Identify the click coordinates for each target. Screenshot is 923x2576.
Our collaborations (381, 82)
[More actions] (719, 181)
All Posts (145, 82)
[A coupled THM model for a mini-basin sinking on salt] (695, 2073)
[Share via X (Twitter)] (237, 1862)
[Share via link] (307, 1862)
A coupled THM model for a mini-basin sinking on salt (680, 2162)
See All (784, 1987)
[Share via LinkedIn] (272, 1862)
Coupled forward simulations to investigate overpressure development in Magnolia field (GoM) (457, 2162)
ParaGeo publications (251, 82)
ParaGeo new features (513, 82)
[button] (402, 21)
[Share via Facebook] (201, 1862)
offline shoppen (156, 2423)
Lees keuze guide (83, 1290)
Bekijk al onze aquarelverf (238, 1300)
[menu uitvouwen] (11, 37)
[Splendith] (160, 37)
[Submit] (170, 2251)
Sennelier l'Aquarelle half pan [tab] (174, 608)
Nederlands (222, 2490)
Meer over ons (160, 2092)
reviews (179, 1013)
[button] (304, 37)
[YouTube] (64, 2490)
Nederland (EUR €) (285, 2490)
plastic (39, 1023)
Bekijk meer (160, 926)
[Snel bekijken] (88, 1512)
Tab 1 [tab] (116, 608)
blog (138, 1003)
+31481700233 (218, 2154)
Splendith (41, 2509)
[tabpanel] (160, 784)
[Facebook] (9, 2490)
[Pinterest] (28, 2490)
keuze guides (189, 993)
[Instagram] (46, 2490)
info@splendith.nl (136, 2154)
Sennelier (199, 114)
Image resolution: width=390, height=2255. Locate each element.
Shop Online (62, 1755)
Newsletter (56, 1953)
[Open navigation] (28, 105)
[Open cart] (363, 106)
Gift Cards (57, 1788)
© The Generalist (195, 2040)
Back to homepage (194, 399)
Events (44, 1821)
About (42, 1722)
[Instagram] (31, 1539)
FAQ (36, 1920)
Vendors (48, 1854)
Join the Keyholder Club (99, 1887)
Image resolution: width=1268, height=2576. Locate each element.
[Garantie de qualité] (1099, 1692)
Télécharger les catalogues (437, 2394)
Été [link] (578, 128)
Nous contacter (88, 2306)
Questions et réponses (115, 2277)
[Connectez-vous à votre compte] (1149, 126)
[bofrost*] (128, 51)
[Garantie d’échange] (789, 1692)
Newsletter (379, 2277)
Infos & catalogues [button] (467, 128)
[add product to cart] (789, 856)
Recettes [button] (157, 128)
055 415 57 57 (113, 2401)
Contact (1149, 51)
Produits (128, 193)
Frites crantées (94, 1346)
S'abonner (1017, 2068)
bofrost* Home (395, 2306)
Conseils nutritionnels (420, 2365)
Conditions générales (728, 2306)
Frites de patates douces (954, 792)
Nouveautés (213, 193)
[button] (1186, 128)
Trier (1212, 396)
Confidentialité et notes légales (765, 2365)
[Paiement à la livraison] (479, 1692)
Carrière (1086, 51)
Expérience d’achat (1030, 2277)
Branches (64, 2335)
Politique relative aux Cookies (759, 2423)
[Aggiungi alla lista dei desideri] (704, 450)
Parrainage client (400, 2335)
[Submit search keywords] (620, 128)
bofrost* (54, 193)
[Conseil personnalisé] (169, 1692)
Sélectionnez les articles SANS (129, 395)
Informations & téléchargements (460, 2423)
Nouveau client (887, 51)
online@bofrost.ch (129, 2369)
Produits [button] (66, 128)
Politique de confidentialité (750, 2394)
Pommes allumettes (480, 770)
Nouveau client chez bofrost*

§ REQUIRED WORK: Please find every line in the records above that holds the word "model" and copy it.

§ SOLUTION TO THIS TASK:
[A coupled THM model for a mini-basin sinking on salt] (695, 2073)
A coupled THM model for a mini-basin sinking on salt (680, 2162)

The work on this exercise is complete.